What you will do:
Please output the whole listing below exactly as it is.

Start of Data for analysis

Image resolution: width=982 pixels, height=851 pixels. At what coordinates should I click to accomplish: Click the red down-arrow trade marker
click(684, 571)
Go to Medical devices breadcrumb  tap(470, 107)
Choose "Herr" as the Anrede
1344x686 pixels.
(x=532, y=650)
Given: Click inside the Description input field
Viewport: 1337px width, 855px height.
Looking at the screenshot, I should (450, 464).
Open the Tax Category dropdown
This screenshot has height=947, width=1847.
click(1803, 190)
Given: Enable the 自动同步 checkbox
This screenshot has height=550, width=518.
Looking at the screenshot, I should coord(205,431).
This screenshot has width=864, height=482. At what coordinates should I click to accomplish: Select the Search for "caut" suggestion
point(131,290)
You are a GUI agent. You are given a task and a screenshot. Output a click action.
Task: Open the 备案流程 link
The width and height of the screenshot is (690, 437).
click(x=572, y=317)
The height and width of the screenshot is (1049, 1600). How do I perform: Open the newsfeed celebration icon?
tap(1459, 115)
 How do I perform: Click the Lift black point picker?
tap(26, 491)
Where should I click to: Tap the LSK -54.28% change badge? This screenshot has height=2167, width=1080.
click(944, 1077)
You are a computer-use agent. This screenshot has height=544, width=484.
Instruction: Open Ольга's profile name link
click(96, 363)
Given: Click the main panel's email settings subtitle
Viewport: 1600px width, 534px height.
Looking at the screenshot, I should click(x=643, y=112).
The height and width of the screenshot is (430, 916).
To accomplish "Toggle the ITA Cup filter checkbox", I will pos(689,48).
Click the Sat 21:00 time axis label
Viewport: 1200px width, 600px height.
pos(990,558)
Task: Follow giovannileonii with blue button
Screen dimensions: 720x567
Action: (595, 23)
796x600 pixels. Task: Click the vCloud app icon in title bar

End of Data for analysis

Expected output:
Image resolution: width=982 pixels, height=851 pixels. At what coordinates should I click to accomplish: Click the red down-arrow trade marker
click(684, 571)
Go to Medical devices breadcrumb  tap(470, 107)
Choose "Herr" as the Anrede
1344x686 pixels.
(x=532, y=650)
Given: Click inside the Description input field
Viewport: 1337px width, 855px height.
Looking at the screenshot, I should (450, 464).
Open the Tax Category dropdown
This screenshot has height=947, width=1847.
click(1803, 190)
Given: Enable the 自动同步 checkbox
This screenshot has height=550, width=518.
Looking at the screenshot, I should coord(205,431).
This screenshot has width=864, height=482. At what coordinates should I click to accomplish: Select the Search for "caut" suggestion
point(131,290)
You are a GUI agent. You are given a task and a screenshot. Output a click action.
Task: Open the 备案流程 link
The width and height of the screenshot is (690, 437).
click(x=572, y=317)
The height and width of the screenshot is (1049, 1600). How do I perform: Open the newsfeed celebration icon?
tap(1459, 115)
 How do I perform: Click the Lift black point picker?
tap(26, 491)
Where should I click to: Tap the LSK -54.28% change badge? This screenshot has height=2167, width=1080.
click(944, 1077)
You are a computer-use agent. This screenshot has height=544, width=484.
Instruction: Open Ольга's profile name link
click(96, 363)
Given: Click the main panel's email settings subtitle
Viewport: 1600px width, 534px height.
Looking at the screenshot, I should click(x=643, y=112).
The height and width of the screenshot is (430, 916).
To accomplish "Toggle the ITA Cup filter checkbox", I will pos(689,48).
Click the Sat 21:00 time axis label
Viewport: 1200px width, 600px height.
pos(990,558)
Task: Follow giovannileonii with blue button
Screen dimensions: 720x567
Action: (595, 23)
796x600 pixels. Task: Click the vCloud app icon in title bar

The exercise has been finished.